Joe Cocker: Mad Dogs & Englishmen – Album Of The Week Club review

Joe Cocker: Mad Dogs & Englishmen

Joe Cocker: Mad Dogs & Englishmen cover art

(Image credit: A&M)

Honky Tonk Women
Sticks and Stones
Cry Me a River
Bird on the Wire
Feelin’ Alright
Superstar
Let’s Go Get Stoned
Blue Medley
Girl from the North Country
Give Peace a Chance
She Came in Through the Bathroom Window
Space Captain
The Letter
Delta Lady

Joe Cocker’s Mad Dogs & Englishman was a double vinyl live album recorded on the singer’s legendary US tour – a quite mad, chaotic rock’n’roll circus-like extravaganza with more than 30 musicians in the band – which left the him ill and virtually broke. 

It also resulted in this stunning (and extravagantly packaged) live record, fizzing with energy and at times bursting with outrageous big-band instrumentation, with piano player Leon Russell the ringmaster and bandleader. 

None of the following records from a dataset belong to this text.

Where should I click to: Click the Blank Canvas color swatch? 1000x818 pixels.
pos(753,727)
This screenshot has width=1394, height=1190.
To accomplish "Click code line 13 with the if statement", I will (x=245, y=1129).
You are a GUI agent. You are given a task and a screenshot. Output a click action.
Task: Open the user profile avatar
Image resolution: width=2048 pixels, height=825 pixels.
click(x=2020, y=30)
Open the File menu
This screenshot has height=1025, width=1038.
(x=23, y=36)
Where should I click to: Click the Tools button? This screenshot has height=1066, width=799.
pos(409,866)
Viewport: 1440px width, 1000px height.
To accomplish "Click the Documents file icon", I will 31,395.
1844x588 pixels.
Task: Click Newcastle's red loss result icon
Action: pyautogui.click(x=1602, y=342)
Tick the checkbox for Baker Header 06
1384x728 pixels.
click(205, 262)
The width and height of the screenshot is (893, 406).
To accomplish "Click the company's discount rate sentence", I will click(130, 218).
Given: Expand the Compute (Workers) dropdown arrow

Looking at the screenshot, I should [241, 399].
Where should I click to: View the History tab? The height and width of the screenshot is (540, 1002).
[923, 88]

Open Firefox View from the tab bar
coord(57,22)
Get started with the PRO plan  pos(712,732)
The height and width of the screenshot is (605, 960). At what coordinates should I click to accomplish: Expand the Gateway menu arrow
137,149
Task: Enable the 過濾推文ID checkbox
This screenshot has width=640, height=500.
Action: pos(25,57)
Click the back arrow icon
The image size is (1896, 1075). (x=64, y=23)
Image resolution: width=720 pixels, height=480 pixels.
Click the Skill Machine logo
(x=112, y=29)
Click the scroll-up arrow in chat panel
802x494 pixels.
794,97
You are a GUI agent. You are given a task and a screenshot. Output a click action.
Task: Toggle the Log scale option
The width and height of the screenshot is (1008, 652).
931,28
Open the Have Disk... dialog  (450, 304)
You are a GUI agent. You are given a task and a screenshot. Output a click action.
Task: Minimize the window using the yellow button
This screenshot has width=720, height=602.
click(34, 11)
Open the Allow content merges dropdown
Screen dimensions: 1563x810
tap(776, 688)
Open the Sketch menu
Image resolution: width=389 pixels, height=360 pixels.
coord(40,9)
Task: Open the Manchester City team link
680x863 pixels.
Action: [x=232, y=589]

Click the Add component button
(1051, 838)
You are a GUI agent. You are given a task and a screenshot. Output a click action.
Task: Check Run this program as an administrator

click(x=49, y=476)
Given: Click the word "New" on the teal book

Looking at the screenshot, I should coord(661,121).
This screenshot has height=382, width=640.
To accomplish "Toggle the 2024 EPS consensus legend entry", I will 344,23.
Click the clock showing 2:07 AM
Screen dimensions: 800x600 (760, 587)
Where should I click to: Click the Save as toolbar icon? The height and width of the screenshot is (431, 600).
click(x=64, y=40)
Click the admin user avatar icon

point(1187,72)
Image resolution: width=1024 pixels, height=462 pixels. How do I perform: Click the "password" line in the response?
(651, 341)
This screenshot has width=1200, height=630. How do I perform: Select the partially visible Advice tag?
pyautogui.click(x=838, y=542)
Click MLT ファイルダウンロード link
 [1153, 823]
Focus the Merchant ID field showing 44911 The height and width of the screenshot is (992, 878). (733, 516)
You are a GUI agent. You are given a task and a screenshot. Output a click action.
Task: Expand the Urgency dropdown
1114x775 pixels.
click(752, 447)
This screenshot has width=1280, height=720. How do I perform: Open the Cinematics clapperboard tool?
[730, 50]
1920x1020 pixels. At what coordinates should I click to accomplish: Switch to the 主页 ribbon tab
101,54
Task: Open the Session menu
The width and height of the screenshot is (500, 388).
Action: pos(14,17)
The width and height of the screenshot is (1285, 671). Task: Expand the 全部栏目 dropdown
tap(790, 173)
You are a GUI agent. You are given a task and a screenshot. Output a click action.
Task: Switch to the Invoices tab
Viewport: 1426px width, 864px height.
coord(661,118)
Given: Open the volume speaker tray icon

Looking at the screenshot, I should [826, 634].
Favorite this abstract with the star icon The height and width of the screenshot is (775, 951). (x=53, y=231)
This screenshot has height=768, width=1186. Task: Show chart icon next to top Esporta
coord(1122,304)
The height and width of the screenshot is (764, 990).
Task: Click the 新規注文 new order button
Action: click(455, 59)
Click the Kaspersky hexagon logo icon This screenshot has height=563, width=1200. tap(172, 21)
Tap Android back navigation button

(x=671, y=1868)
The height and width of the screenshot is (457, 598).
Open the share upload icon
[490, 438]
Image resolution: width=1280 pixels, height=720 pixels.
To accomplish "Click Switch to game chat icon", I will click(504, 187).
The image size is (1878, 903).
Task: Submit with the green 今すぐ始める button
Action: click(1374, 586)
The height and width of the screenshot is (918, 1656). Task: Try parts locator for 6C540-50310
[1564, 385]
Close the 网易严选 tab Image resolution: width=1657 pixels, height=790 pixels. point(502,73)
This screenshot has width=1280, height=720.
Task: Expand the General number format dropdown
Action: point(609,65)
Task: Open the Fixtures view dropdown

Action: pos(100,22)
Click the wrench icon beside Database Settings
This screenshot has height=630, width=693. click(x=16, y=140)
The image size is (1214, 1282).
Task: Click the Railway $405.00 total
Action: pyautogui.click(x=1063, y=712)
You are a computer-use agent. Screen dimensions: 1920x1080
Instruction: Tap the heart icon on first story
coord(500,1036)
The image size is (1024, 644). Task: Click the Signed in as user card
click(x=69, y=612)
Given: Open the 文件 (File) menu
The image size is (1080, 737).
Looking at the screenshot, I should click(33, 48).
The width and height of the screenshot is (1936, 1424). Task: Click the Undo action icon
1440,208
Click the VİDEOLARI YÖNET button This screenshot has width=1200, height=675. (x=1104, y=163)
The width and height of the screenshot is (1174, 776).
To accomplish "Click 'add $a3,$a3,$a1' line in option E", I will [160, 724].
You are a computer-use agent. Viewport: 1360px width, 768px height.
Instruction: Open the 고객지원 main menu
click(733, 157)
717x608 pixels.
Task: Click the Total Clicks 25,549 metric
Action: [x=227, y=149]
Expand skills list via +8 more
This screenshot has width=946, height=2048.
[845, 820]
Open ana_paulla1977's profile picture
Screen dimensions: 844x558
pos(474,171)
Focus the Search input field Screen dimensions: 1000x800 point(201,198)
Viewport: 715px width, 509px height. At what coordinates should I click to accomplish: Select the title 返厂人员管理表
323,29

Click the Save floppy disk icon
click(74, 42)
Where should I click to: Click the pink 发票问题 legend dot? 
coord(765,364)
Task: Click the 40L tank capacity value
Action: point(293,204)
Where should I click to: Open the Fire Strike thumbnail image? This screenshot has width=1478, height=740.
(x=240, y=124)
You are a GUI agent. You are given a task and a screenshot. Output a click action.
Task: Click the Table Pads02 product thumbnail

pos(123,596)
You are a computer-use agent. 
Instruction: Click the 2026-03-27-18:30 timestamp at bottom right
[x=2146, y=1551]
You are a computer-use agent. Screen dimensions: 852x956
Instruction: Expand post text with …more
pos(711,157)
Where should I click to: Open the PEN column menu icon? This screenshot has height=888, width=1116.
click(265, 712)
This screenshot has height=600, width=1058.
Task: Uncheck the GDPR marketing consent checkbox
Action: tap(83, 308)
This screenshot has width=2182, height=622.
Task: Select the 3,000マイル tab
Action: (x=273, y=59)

The director of the subsequent Mad Dogs documentary (which Cocker unexpectedly had to bankroll), Pierre Adidge, recalled: “It was no ordinary tour. They brought together the finest musicians in Hollywood, who all went because they wanted to go, because they wanted to be a part of this whole giant effort. They wanted to be together through their music.”

Tensions ran high in the Mad Dogs camp. Russell had become envious and began to muscle his way up the pecking order. The man who’d started out like his brother suddenly “took over the whole show, became like a slave master,” insisting on pre-show communal meals, communal sex and gang-style sermons, in which the Mad Dogs held hands and praised the Lord, before proceeding to get utterly wasted. 

The tour itself was an unwieldy shambles. Cocker often didn’t know the lyrics and clammed up, until Russell told him: “Doesn’t matter, man. Just sing what you like.” So he did.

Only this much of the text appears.